Wezwanie do nawrócenia się
1 1 Ósmego miesiąca, w drugim roku panowania Dariusza*, Pan skierował to słowo do proroka Zachariasza, syna Berekiasza, syna Iddo:
2 «Pan był bardzo zagniewany na waszych przodków.
3 Powiedz im więc: Tak mówi Pan Zastępów: Nawróćcie się do Mnie - wyrocznia Pana Zastępów - a Ja nawrócę się do was - mówi Pan Zastępów.
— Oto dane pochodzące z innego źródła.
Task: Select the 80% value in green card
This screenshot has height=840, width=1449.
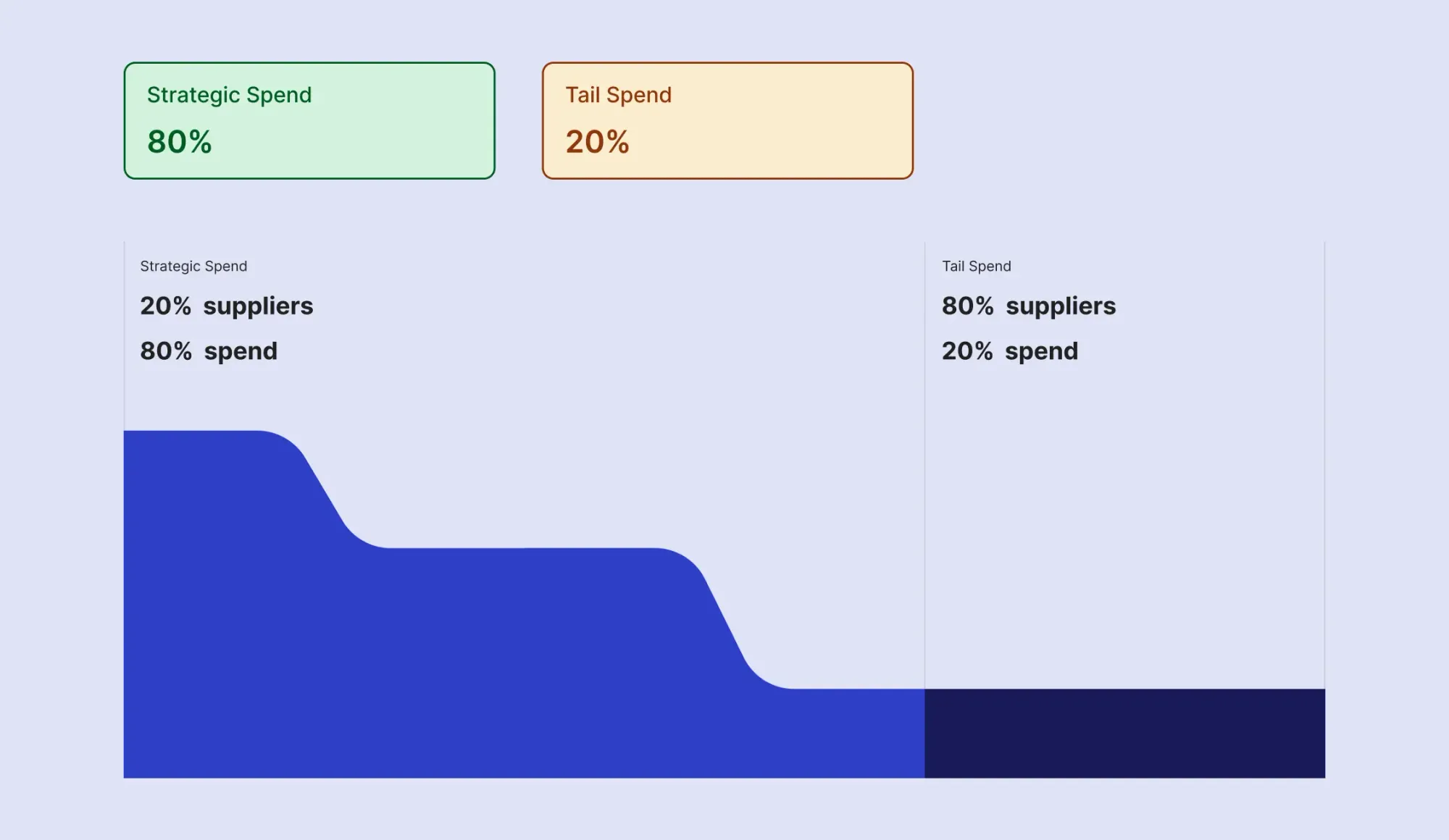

4 Nie bądźcie jak wasi przodkowie, których napominali dawniejsi prorocy: "Porzućcie drogi złe i swoje złe czyny - wyrocznia Pana Zastępów"*. Ale oni nie usłuchali i zlekceważyli Mnie - mówi Pan.
5 Gdzież są teraz wasi przodkowie? A może prorocy żyją wiecznie?
6 A jednak czyż słowa moje i moje rozkazy, które wydałem sługom moim, prorokom, nie spełniły się* na waszych przodkach? I nawracając się, przyznali: Jak zamierzył Pan Zastępów postąpić z nami stosownie do czynów i złości naszych - tak wobec nas postąpił».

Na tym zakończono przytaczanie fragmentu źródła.